Experts provide alarming update on ‘city-threatening’ asteroid with potential Earth impact as NASA takes urgent action

There is a looming threat of an asteroid, sizable enough to obliterate an entire city, possibly colliding with Earth in the near future.

Comparable in size to the Statue of Liberty, this asteroid, named ‘2024 YR4’, was initially observed in December, prompting the formulation of strategies to safeguard humanity against its perilous approach.

Dr. Robin George Andrews, a scientist and author of the book How to kill an asteroid, has raised concerns about the potential risks of using rockets to alter its trajectory.

To address this threat, NASA has made an urgent decision to allow an international team of astronomers to utilize the James Webb Space Telescope. This initiative aims to ascertain the asteroid’s size as accurately as possible.

By determining its dimensions, scientists hope to assess the potential damage it could inflict upon Earth and pinpoint possible impact locations.

The anticipated collision is projected for 2032, with NASA’s Center for Near Earth Object Studies (CNEOS) estimating a one-in-43 chance, or a 2.3 percent probability, of the asteroid striking our planet.

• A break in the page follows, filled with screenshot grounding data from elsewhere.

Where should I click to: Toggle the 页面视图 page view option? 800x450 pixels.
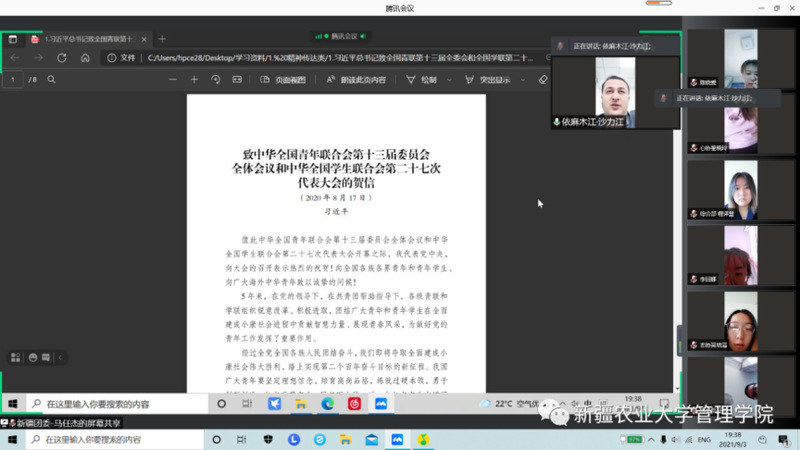pos(284,79)
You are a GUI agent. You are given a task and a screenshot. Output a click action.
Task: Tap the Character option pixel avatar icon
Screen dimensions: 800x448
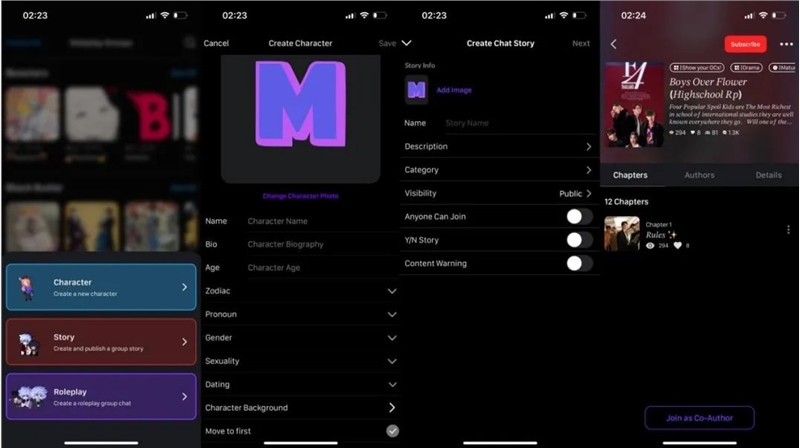pos(27,288)
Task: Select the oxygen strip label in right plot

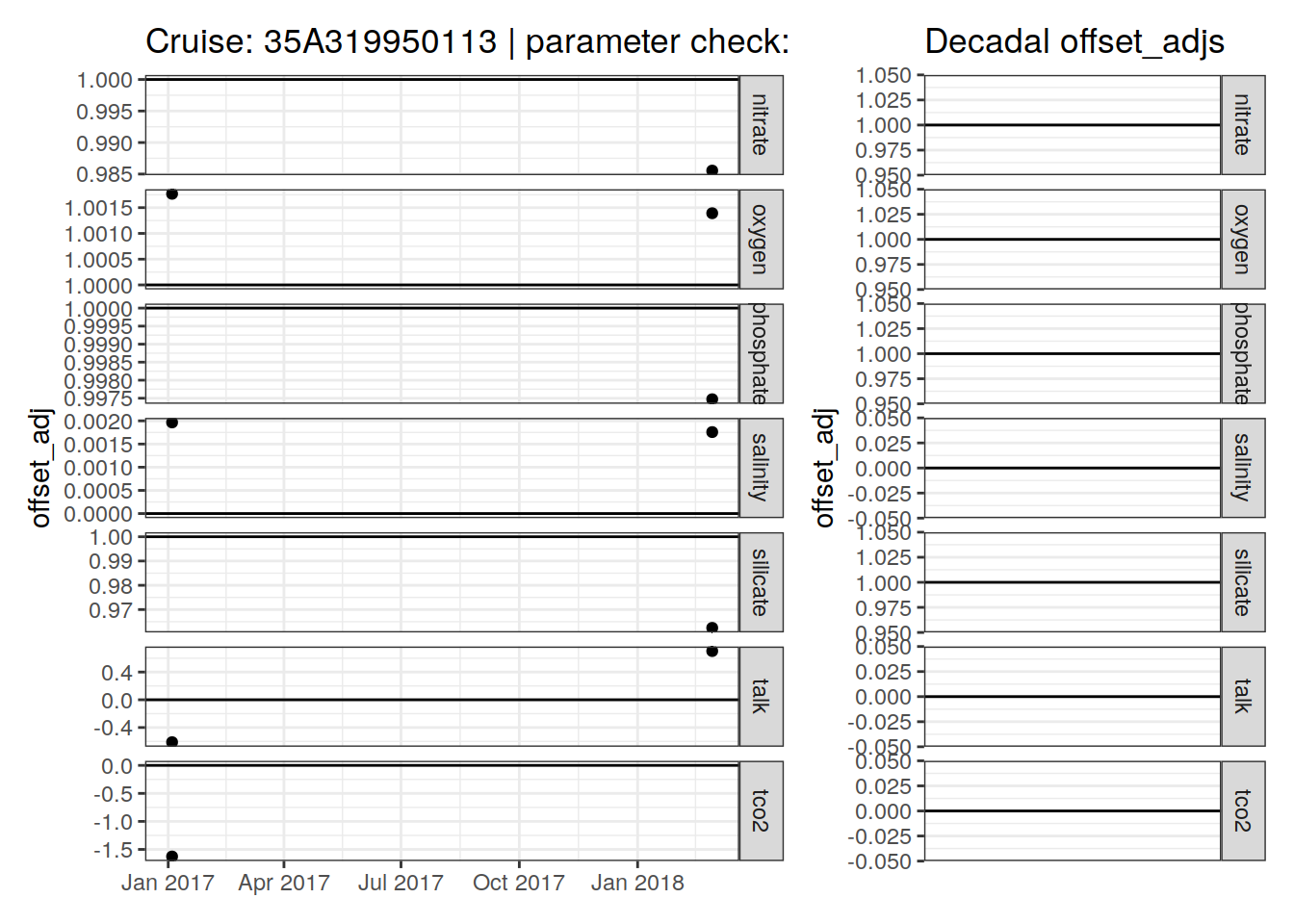Action: [x=1242, y=239]
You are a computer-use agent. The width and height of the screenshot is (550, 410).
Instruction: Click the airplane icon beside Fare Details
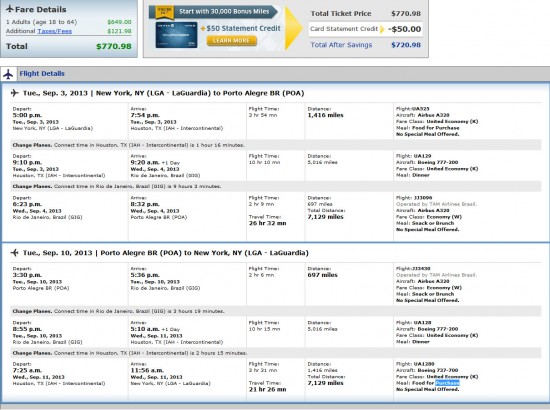pos(10,9)
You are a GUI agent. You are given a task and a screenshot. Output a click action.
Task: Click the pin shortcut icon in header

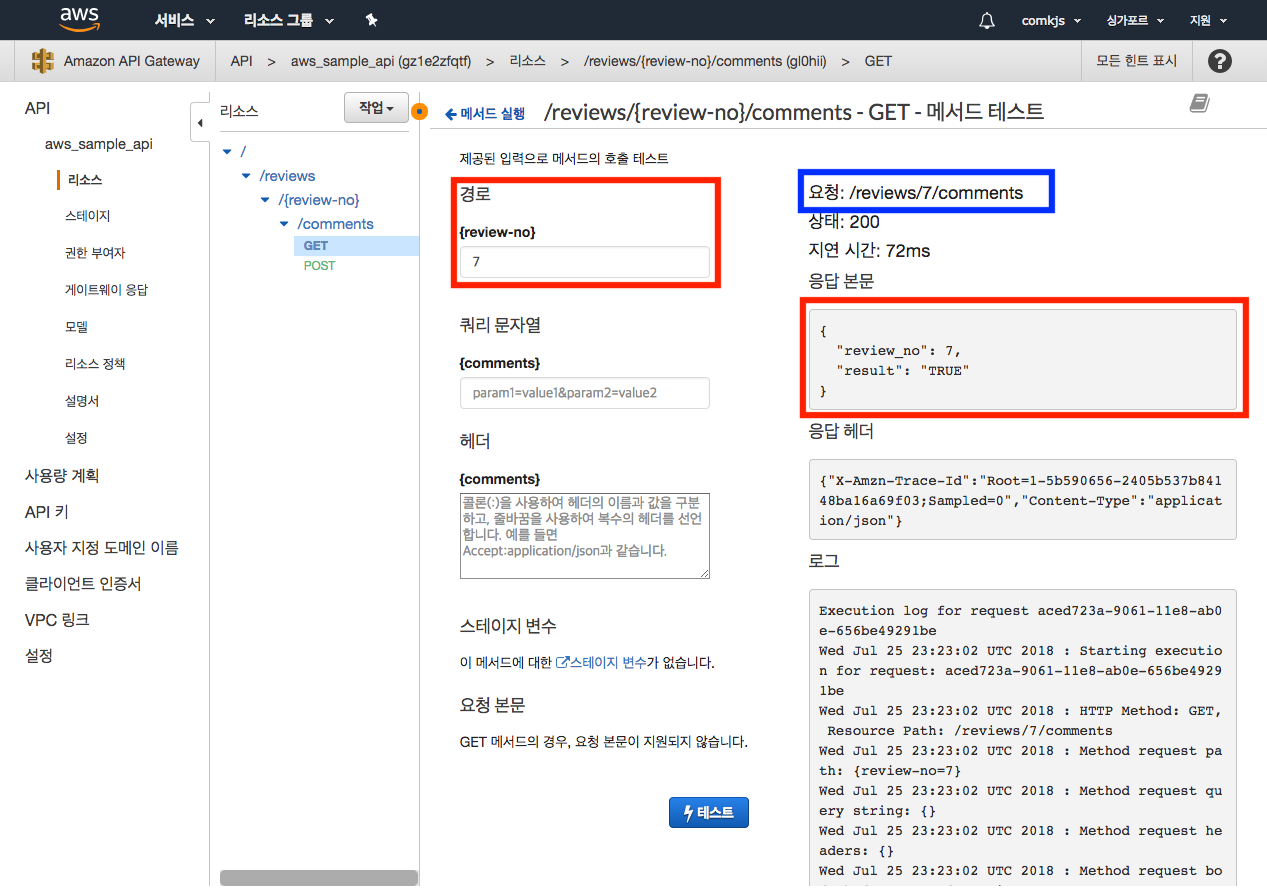tap(371, 20)
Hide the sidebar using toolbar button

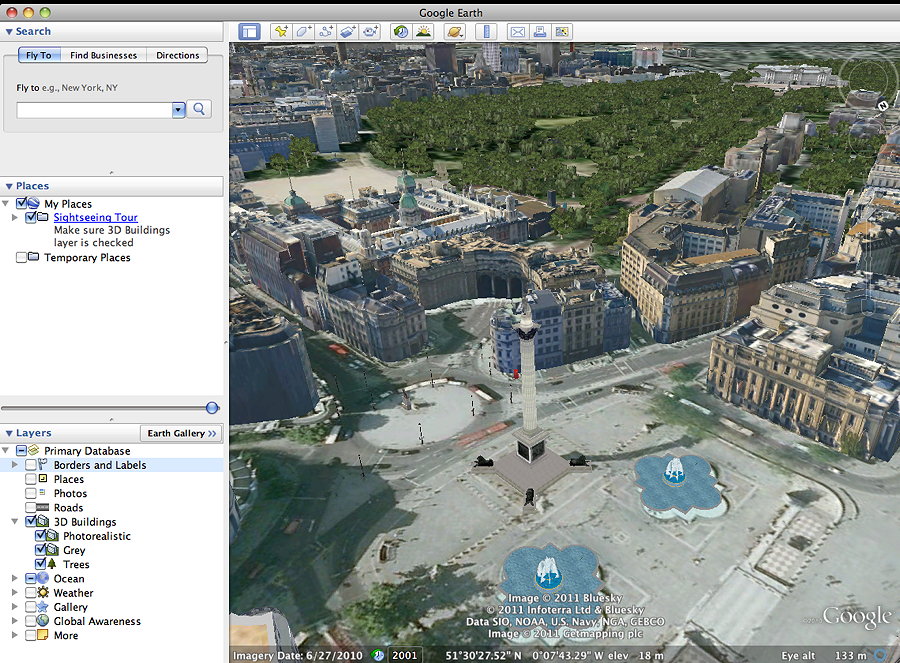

Initially, the odds were reported as one-in-83, and it remains uncertain if these probabilities will increase.

Andrews shared a detailed and informative thread on Twitter, referencing the Double Asteroid Redirection Test (DART), the inaugural mission aimed at demonstrating a method for asteroid deflection through kinetic impact.

DART launched in November 2021 and successfully impacted its targets, Didymos and its moonlet Dimorphos, in September 2022.

Andrews remarked on the mission’s success in demonstrating that asteroid deflection is feasible but cautioned that “it doesn’t mean we can use kinetic impactors like it to deflect any asteroid whenever we want.”

He elaborated: “Nobody wants to accidentally ‘disrupt’ an asteroid, because those components can still head for Earth. As I often say, it’s like turning a cannonball into a shotgun spray.

“But we aren’t going to see it again until another Earth flyby in 2028. So much could go wrong if we try and hit it with something like DART.

“It may be smaller, or larger. If it’s too big, we may not be able to deflect it with one spacecraft. We’d need several to hit it perfectly, all without catastrophically breaking it.”

He continued: “And with only a few years down the line, we could accidentally deflect it—but not enough to make it avoid the planet. Then, it still hits Earth, just somewhere else that wasn’t going to be hit.

“Maybe 2024 YR4’s odd will rise, and we will successfully deflect it in 2028 using a monster-sized spacecraft. Or maybe we’ll break an awkward taboo and instead opt to use a nuclear warhead to try to deflect it, which would provide a bigger punch to the asteroid than DART.”

Andrews also suggested that evacuation could become necessary if it proves impossible to deflect the asteroid, implying that relocation from the projected impact zone might be the only viable option.